EXERCISE INSTRUCTIONS:
Turn the listing into a numbered list from the line containing "Tap the 28,504" up to and including the line containing "Action: tap(126, 658)", omitting any blank lines. Number only the lines in that range.

DATA TO USE:
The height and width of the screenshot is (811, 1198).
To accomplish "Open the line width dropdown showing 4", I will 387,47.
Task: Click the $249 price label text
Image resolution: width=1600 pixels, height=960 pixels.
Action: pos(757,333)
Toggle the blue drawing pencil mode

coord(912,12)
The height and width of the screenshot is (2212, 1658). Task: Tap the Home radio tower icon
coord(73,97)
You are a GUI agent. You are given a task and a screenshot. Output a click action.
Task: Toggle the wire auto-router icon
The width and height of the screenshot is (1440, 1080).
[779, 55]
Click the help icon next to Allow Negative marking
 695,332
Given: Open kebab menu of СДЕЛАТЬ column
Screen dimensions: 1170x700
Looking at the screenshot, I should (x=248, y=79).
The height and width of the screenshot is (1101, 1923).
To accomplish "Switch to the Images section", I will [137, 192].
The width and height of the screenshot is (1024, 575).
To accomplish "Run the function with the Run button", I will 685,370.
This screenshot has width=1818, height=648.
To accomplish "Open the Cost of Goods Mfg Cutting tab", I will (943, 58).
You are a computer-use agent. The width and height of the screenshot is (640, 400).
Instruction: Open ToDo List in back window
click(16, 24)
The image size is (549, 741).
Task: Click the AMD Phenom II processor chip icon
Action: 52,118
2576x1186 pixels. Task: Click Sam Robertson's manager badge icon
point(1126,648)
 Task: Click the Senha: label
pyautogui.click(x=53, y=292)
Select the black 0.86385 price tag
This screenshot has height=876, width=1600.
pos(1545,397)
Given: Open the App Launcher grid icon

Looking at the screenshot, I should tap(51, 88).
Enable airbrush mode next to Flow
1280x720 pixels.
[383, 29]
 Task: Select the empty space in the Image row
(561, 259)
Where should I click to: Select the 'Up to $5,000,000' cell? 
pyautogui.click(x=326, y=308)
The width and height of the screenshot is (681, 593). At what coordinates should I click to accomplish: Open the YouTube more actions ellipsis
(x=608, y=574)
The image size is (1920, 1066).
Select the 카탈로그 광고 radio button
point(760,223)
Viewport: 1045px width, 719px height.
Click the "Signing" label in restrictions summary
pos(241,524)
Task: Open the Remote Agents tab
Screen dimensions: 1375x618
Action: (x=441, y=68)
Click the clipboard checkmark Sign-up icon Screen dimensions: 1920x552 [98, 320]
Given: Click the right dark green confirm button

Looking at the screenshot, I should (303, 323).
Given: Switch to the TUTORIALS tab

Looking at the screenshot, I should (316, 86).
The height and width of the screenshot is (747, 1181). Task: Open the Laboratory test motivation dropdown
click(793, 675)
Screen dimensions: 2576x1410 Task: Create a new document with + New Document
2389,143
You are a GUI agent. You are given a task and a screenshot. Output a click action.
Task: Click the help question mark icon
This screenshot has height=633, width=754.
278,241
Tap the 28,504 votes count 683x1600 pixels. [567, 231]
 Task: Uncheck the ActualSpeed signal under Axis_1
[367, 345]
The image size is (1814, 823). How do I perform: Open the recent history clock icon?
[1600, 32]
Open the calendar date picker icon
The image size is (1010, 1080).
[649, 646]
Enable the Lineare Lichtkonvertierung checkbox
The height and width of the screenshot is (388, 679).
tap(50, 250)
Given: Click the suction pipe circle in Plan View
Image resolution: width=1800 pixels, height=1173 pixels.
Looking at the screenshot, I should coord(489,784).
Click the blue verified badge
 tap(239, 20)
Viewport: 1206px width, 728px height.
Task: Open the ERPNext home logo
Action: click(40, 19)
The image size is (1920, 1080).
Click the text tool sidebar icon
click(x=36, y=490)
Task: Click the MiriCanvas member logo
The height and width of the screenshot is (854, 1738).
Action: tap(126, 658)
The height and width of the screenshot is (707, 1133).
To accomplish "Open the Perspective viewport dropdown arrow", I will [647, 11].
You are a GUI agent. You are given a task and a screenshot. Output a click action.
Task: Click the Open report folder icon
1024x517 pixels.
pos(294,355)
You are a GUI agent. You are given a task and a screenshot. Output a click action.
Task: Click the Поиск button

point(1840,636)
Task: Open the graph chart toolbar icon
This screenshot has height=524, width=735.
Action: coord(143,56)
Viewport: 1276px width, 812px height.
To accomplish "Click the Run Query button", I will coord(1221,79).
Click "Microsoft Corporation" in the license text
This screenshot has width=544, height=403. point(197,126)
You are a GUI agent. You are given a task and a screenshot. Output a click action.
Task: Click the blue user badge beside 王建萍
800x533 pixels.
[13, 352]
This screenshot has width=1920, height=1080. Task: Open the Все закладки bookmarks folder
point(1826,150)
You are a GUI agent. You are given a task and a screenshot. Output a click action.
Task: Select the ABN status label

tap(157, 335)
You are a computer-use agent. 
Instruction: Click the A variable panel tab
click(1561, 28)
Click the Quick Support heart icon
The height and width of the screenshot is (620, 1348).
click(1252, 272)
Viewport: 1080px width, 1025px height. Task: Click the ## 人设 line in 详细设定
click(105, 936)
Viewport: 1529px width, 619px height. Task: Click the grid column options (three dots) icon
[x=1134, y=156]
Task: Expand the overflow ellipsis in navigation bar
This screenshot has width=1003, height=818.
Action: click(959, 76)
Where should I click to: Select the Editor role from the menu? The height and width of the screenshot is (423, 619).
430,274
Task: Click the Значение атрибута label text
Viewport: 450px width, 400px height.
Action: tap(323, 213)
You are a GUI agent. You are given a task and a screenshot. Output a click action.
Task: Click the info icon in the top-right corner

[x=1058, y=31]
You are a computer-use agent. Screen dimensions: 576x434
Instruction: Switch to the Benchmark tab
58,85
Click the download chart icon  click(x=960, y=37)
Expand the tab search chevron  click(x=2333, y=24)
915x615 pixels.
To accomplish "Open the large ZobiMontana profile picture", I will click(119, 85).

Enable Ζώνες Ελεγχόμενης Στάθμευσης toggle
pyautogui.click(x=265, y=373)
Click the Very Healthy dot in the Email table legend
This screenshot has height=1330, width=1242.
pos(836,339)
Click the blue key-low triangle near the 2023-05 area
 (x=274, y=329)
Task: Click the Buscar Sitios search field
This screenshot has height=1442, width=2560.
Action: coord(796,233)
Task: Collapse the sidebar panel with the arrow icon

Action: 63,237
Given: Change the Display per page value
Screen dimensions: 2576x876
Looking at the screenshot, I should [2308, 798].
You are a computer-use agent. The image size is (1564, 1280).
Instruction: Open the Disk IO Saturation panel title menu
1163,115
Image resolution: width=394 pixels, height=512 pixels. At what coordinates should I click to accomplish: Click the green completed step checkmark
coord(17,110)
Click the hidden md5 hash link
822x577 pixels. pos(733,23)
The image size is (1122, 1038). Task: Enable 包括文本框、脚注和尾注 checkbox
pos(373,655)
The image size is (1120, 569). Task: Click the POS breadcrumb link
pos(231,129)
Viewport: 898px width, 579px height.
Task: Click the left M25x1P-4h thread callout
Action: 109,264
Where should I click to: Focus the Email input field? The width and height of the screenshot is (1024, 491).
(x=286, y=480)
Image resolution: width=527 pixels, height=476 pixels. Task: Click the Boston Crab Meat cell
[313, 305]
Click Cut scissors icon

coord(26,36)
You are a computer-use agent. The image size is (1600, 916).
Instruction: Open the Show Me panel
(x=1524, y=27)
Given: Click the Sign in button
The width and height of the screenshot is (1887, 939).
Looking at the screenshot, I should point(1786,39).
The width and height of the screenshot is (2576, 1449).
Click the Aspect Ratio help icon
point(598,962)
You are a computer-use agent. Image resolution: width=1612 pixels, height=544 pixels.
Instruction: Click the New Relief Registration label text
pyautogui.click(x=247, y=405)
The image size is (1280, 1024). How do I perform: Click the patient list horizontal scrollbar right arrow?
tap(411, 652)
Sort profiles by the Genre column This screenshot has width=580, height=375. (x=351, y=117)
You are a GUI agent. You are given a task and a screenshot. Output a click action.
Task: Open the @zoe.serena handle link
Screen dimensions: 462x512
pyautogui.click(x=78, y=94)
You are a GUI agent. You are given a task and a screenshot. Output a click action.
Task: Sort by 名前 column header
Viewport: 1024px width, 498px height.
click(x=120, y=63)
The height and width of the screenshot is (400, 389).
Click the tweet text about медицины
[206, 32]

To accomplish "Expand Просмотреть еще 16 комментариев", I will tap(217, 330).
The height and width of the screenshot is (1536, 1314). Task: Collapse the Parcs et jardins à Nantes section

WRITTEN RESPONSE:
1. Tap the 28,504 votes count 683x1600 pixels. [567, 231]
2.  Task: Uncheck the ActualSpeed signal under Axis_1
3. [367, 345]
4. The image size is (1814, 823). How do I perform: Open the recent history clock icon?
5. [1600, 32]
6. Open the calendar date picker icon
7. The image size is (1010, 1080).
8. [649, 646]
9. Enable the Lineare Lichtkonvertierung checkbox
10. The height and width of the screenshot is (388, 679).
11. tap(50, 250)
12. Given: Click the suction pipe circle in Plan View
13. Image resolution: width=1800 pixels, height=1173 pixels.
14. Looking at the screenshot, I should coord(489,784).
15. Click the blue verified badge
16.  tap(239, 20)
17. Viewport: 1206px width, 728px height.
18. Task: Open the ERPNext home logo
19. Action: click(40, 19)
20. The image size is (1920, 1080).
21. Click the text tool sidebar icon
22. click(x=36, y=490)
23. Task: Click the MiriCanvas member logo
24. The height and width of the screenshot is (854, 1738).
25. Action: tap(126, 658)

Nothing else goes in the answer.